● GESTELLTE AUFGABE: Zeige unverändert jede Zeile der folgenden Auflistung, in der das Wort „should“ vorkommt.

● DATEN ZUR AUFGABE:

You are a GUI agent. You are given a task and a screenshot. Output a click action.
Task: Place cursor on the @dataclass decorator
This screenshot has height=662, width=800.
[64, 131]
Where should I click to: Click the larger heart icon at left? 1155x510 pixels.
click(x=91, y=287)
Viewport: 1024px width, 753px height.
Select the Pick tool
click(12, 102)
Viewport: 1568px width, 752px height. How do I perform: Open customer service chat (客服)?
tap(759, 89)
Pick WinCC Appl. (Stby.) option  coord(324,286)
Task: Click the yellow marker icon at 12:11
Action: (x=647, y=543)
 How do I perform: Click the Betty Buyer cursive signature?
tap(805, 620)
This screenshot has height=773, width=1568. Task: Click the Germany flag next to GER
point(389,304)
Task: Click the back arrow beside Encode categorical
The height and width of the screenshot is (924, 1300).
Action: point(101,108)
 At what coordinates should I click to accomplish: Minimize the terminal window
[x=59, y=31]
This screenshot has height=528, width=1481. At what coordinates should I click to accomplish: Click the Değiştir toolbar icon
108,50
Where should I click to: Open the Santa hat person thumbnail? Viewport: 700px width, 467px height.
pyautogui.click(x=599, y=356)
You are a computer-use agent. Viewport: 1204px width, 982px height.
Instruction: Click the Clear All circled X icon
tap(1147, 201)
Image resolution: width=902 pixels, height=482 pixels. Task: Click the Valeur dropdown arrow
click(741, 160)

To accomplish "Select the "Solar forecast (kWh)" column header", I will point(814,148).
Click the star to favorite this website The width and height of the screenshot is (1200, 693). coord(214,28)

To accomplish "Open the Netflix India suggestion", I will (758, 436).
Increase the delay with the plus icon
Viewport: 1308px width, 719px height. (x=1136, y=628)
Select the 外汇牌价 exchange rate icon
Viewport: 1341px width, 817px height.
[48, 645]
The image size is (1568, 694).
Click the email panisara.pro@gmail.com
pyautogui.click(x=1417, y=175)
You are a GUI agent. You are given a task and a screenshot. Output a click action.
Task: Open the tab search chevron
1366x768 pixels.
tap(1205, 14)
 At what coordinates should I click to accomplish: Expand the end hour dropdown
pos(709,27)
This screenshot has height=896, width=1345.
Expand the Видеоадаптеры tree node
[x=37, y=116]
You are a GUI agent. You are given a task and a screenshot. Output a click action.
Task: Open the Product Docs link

● ERLEDIGTE AUFGABE:
Where should I click to: Click the larger heart icon at left? 1155x510 pixels.
 At what coordinates should I click to accomplish: Minimize the terminal window
This screenshot has height=528, width=1481. At what coordinates should I click to accomplish: Click the Değiştir toolbar icon
Where should I click to: Open the Santa hat person thumbnail? Viewport: 700px width, 467px height.
 At what coordinates should I click to accomplish: Expand the end hour dropdown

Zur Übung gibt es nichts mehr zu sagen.